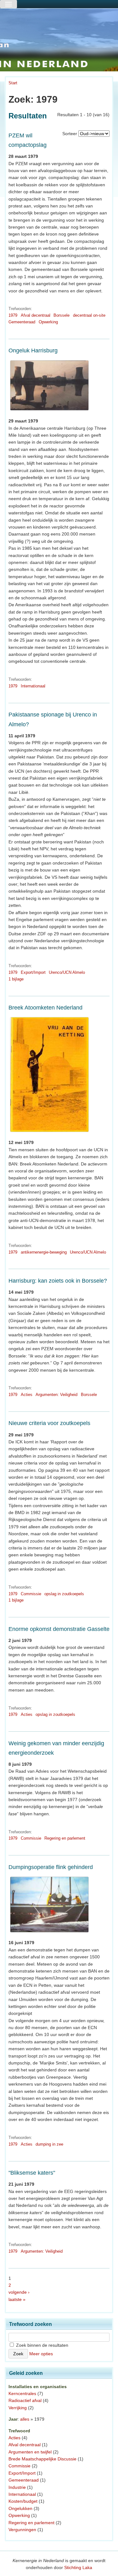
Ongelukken (20, 2508)
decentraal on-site (89, 315)
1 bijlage (16, 979)
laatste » (16, 2299)
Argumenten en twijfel (30, 2451)
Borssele (61, 315)
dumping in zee (49, 2144)
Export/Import (33, 972)
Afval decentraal (35, 315)
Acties (26, 1394)
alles (24, 2419)
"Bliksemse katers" (31, 2173)
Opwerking (48, 322)
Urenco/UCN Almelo (67, 972)
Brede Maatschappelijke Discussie (42, 2458)
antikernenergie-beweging (44, 1252)
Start (12, 83)
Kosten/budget (22, 2501)
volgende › (19, 2292)
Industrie (17, 2487)
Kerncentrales (22, 2393)
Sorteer (69, 133)
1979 (12, 315)
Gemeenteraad (21, 322)
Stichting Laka (78, 2567)
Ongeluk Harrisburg (33, 350)
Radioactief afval (25, 2400)
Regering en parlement (64, 1838)
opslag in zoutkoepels (64, 1593)
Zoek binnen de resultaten (41, 2345)
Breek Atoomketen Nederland (45, 1007)
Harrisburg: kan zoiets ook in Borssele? (57, 1281)
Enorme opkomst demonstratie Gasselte (59, 1629)
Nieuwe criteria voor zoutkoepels (49, 1423)
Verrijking (17, 2407)
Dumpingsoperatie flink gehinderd (50, 1867)
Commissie (31, 1593)
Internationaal (33, 686)
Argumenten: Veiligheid (56, 1394)
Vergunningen (22, 2529)
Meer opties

▶ _EXERCISE INSTRUCTIONS_
Each entry above is to be written out exactly. The pictures stay out.

▶ _EXERCISE ANSWER_
Ongelukken (20, 2508)
decentraal on-site (89, 315)
1 bijlage (16, 979)
laatste » (16, 2299)
Argumenten en twijfel (30, 2451)
Borssele (61, 315)
dumping in zee (49, 2144)
Export/Import (33, 972)
Afval decentraal (35, 315)
Acties (26, 1394)
alles (24, 2419)
"Bliksemse katers" (31, 2173)
Opwerking (48, 322)
Urenco/UCN Almelo (67, 972)
Brede Maatschappelijke Discussie (42, 2458)
antikernenergie-beweging (44, 1252)
Start (12, 83)
Kosten/budget (22, 2501)
volgende › (19, 2292)
Industrie (17, 2487)
Kerncentrales (22, 2393)
Sorteer (69, 133)
1979 (12, 315)
Gemeenteraad (21, 322)
Stichting Laka (78, 2567)
Ongeluk Harrisburg (33, 350)
Radioactief afval (25, 2400)
Regering en parlement (64, 1838)
opslag in zoutkoepels (64, 1593)
Zoek binnen de resultaten (41, 2345)
Breek Atoomketen Nederland (45, 1007)
Harrisburg: kan zoiets ook in Borssele? (57, 1281)
Enorme opkomst demonstratie Gasselte (59, 1629)
Nieuwe criteria voor zoutkoepels (49, 1423)
Verrijking (17, 2407)
Dumpingsoperatie flink gehinderd (50, 1867)
Commissie (31, 1593)
Internationaal (33, 686)
Argumenten: Veiligheid (56, 1394)
Vergunningen (22, 2529)
Meer opties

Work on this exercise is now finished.